„The Sound of Classic Motown“ begeistert im Hanauer Amphitheater

Abstecher nach Detroit

Hanau - Wenn fast fünfzig Jahre nach dem Hit der Supremes die Frage „Where Did Our Love Go?“ in der Tribute Show „The Sound of Classic Motown“ gestellt wird, kennt zwar noch immer keiner im beschwingten Publikum die passende Antwort. Aber das stört nicht. Von Thomas Ungeheuer 

Denn schließlich glitzern die Kleider der drei jungen und famosen Sängerinnen, die dieses Lied vortragen, ganz wunderbar glamourös. Zudem klingt der Sound der zehnköpfigen Band so satt, voll, erfrischend und schwungvoll, dass es die Leute im fast ausverkauften Hanauer Amphitheater von den Sitzen reißt. Es wird nicht nur im Takt der Musik geklatscht, sondern: getanzt!.

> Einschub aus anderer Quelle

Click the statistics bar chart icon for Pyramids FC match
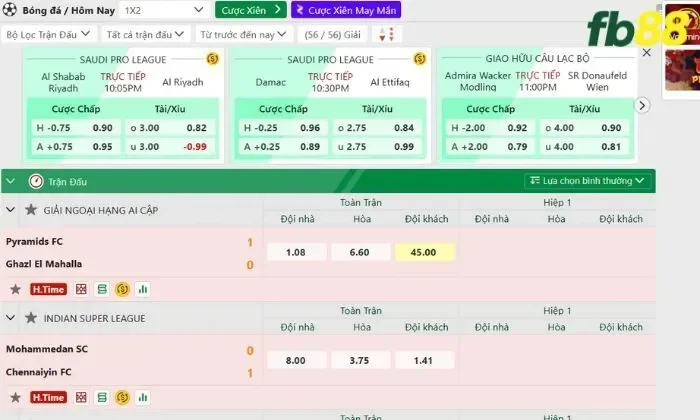This screenshot has height=420, width=700. click(143, 289)
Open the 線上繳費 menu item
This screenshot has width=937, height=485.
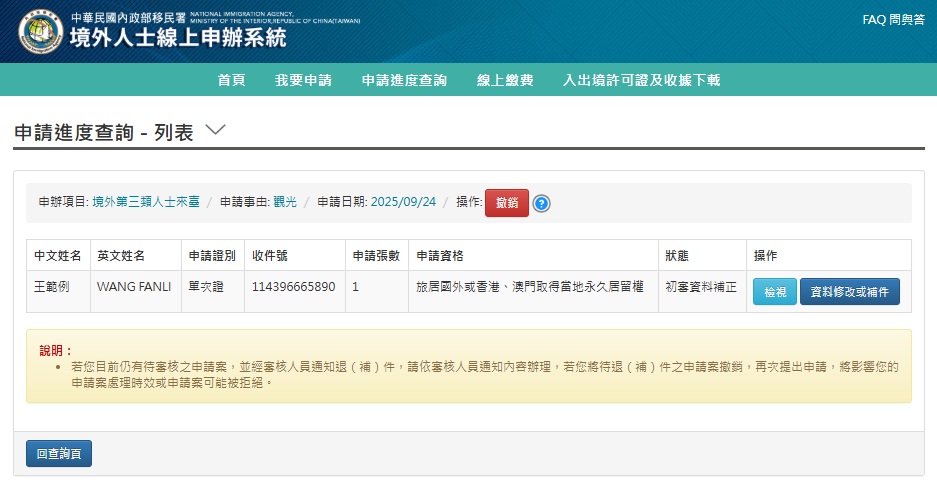click(x=505, y=80)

Ja, die treuen Freunde von anspruchsvoller Soul-Musik haben sichtbaren Spaß an der Show, die mit insgesamt 23 Künstlern auf der Bühne, einen spannenden Streifzug durch die goldene Ära der legendären Plattenfirma „Motown“ unternimmt. Mit 800 geliehenen Dollar hatte sie 1959 der schwarze Profiboxer Berry Gordy Jr. in Detroit gegründet und die ersten Stücke in einer Garage aufgenommen.

Spezieller, unverkennbarer Studio-Sound

Der sehr spezielle, unverkennbare Studio-Sound, der zwischen 1961 bis 1971 zur Perfektion entwickelt wurde, ist live natürlich von keinem Künstler und Tontechniker absolut authentisch zu erreichen. Aber das ist sowieso nicht notwendig. Schließlich vermag beispielsweise ein begabter Sänger wie Derrick Alexander der ausdrucksstarken Stimme von Stevie Wonder ohnehin schon recht nahe zu kommen. So schmerzt es auch kaum, dass die Keyboards von Fernando Drazza und Michael Webb bei dessen Song „Superstition“ nicht so „funky“ und knackig klingen wie im legendären Original.

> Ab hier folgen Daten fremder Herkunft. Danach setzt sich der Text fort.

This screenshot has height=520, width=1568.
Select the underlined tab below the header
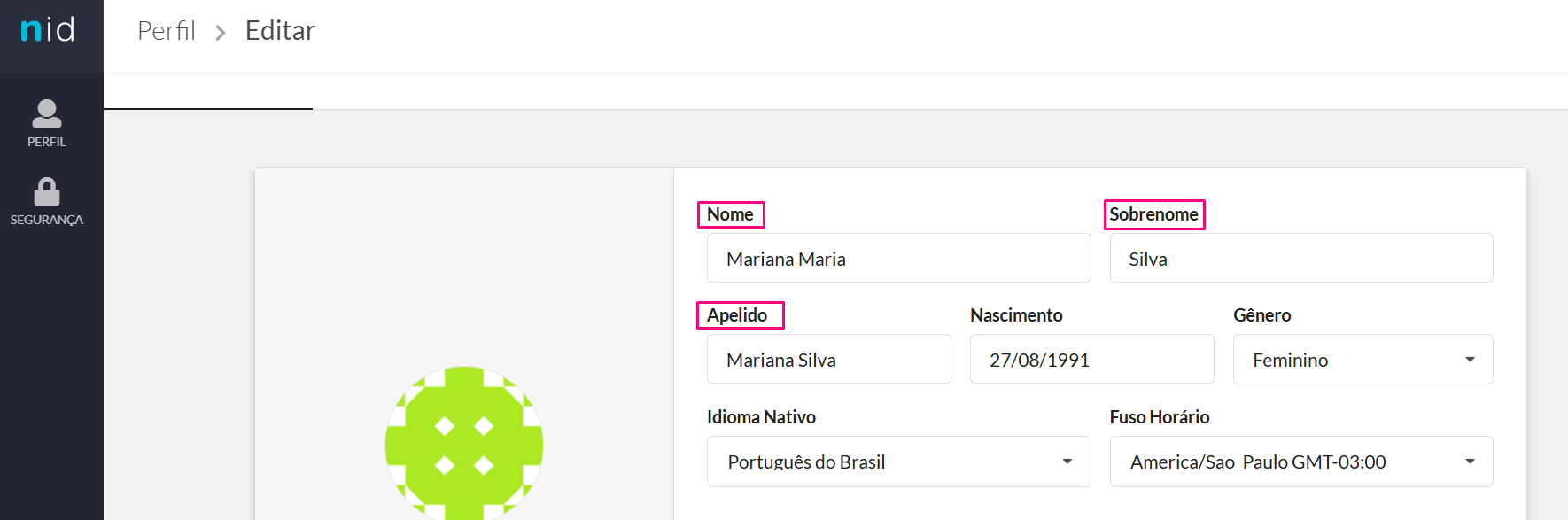click(208, 92)
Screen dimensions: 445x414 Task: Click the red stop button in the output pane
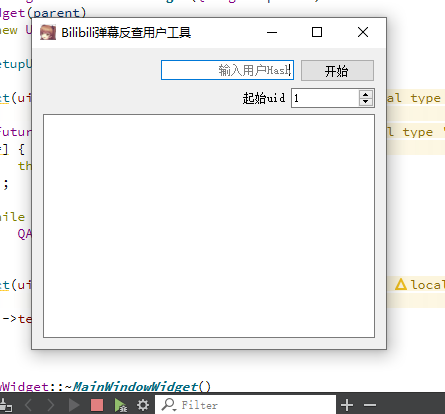pos(97,405)
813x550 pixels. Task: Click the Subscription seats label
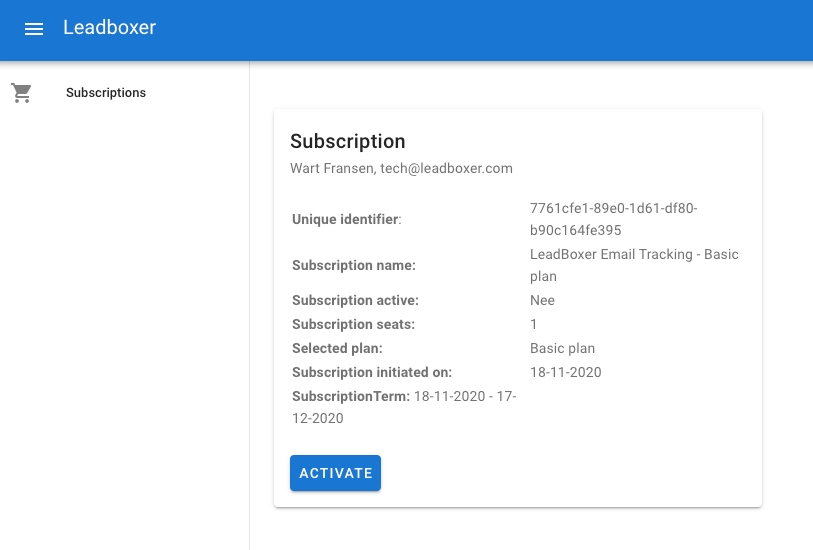[353, 324]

Ansonsten sorgt der musikalische Leiter Michael Webb dafür, dass Songs wie „My Guy“ von Mary Wells, „What Becomes Of The Broken Hearted“ von den Temptations oder „Heard It Through The Grapevine“ von Gladys Knight & The Pips ihren ursprünglichen Charme und ihre bemerkenswerte Kraft behalten. Treibende Bässe, strahlende Bläser, volle Keyboardsounds, knackige Drums und Perkussion sowie pointierte Gitarrenklänge sind zu hören. Seichte oder gar verkitscht nostalgisch Anklänge gibt es nicht auf die neugierig gespitzten Ohren, sondern Soul vom Feinsten.

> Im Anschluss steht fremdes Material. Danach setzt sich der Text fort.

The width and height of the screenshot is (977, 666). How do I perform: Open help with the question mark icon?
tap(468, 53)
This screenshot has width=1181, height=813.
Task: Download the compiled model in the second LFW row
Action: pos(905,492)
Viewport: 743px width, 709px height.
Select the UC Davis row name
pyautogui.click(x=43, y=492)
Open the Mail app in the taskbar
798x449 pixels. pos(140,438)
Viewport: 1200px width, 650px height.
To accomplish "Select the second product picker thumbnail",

„Meine Damen und Herren - are you happy?“ So heißt die Frage in dem temporeichen Geschehen auf der Hanauer Zeltbühne. Nur überzeugte Miesepeter würden verneinen. Denn keineswegs steht die perfekte Illusion im Vordergrund der Tribute Show, sondern die perfekte Interpretation von Hits, deren Melodien selbst nach Jahrzehnten überaus reizvoll klingen. Dabei geizt die von Frank Riley moderierte Show auch visuell nicht an Reizen. Wiederkehrend wechseln die sechs Sängerinnen und sechs Sänger ihre Kostüme und schlüpfen mit ihnen auch in neue Rollen. Beleuchtet von stimmungsvollem Scheinwerferlicht gehen die Künstler gern ein Stück weit ins Publikum hinein. Mitunter tanzen sie dort sogar im Stil der Idole von einst.

So wirkt Musik auf unseren Körper

So wirkt Musik auf unseren Körper

So passt denn auch „Dancing In The Street“ von Martha Reeves & the Vandellas ganz vorzüglich ins Programm. Dass hier „Papa Was A Rolling Stone“ von den Temptations trotz des bitteren Textes viel gute Laune versprüht, befremdet vielleicht zunächst etwas - spiegelt aber letztlich nur den Geist von „The Sound of Classic Motown“ wider. Am 18. Januar 2015 ist die kurzweilige Soul-Show in der Frankfurter Jahrhunderthalle zu sehen. Auf diesen Termin freuen sich vielleicht nicht nur jene Zuschauer, die jetzt im Amphitheater einen beglückenden Konzertabend erlebt haben.